--- Records for the task ---
• • • •

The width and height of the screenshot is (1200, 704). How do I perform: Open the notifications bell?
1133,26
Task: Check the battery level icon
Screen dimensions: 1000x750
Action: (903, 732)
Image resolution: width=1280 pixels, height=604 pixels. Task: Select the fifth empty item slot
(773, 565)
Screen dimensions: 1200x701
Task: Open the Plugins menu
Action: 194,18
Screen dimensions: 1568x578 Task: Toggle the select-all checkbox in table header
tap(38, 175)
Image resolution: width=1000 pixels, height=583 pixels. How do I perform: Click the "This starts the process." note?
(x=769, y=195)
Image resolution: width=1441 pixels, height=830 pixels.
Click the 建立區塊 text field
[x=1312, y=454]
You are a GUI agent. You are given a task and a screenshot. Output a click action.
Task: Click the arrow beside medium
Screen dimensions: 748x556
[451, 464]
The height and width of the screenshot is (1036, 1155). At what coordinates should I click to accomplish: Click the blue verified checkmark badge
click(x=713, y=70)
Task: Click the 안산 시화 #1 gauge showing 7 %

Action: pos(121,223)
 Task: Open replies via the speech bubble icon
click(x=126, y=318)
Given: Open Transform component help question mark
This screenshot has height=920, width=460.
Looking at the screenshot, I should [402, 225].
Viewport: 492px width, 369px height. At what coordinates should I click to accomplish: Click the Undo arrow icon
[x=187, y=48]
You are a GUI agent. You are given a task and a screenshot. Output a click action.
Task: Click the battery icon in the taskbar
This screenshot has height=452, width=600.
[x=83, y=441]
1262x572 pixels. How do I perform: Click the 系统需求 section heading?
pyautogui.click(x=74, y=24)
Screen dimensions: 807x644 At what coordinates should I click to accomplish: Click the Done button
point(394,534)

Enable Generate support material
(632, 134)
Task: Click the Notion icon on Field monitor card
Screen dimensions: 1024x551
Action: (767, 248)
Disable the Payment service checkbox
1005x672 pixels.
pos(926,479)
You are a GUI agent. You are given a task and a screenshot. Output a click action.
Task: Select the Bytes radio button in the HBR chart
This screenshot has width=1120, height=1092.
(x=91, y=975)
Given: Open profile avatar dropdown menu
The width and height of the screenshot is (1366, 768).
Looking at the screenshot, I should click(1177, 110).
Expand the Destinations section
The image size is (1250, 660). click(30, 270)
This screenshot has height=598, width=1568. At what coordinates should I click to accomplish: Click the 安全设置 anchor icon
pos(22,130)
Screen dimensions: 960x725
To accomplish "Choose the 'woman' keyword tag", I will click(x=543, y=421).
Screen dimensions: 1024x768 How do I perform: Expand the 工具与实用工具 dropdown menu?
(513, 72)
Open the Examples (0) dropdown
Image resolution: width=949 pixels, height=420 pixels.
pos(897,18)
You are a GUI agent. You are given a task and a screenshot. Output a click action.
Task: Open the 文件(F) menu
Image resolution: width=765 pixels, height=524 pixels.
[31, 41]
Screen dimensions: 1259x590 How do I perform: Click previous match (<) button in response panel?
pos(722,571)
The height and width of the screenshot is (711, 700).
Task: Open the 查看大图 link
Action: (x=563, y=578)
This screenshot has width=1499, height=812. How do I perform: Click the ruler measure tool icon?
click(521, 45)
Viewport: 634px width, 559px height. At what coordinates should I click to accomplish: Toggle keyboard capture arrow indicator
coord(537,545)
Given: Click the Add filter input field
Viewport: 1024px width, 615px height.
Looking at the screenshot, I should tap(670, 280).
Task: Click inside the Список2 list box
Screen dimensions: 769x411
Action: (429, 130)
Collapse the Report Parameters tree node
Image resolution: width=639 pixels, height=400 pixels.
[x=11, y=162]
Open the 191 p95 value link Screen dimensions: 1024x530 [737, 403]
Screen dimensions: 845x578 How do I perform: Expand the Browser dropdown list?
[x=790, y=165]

• • • •

--- What you will do ---
Could you please copy the lines above exactly, beginning at the first and ending at the line that contains "Given: Open Transform"?

--- Reply to the exercise ---
The width and height of the screenshot is (1200, 704). How do I perform: Open the notifications bell?
1133,26
Task: Check the battery level icon
Screen dimensions: 1000x750
Action: (903, 732)
Image resolution: width=1280 pixels, height=604 pixels. Task: Select the fifth empty item slot
(773, 565)
Screen dimensions: 1200x701
Task: Open the Plugins menu
Action: 194,18
Screen dimensions: 1568x578 Task: Toggle the select-all checkbox in table header
tap(38, 175)
Image resolution: width=1000 pixels, height=583 pixels. How do I perform: Click the "This starts the process." note?
(x=769, y=195)
Image resolution: width=1441 pixels, height=830 pixels.
Click the 建立區塊 text field
[x=1312, y=454]
You are a GUI agent. You are given a task and a screenshot. Output a click action.
Task: Click the arrow beside medium
Screen dimensions: 748x556
[451, 464]
The height and width of the screenshot is (1036, 1155). At what coordinates should I click to accomplish: Click the blue verified checkmark badge
click(x=713, y=70)
Task: Click the 안산 시화 #1 gauge showing 7 %

Action: pos(121,223)
 Task: Open replies via the speech bubble icon
click(x=126, y=318)
Given: Open Transform component help question mark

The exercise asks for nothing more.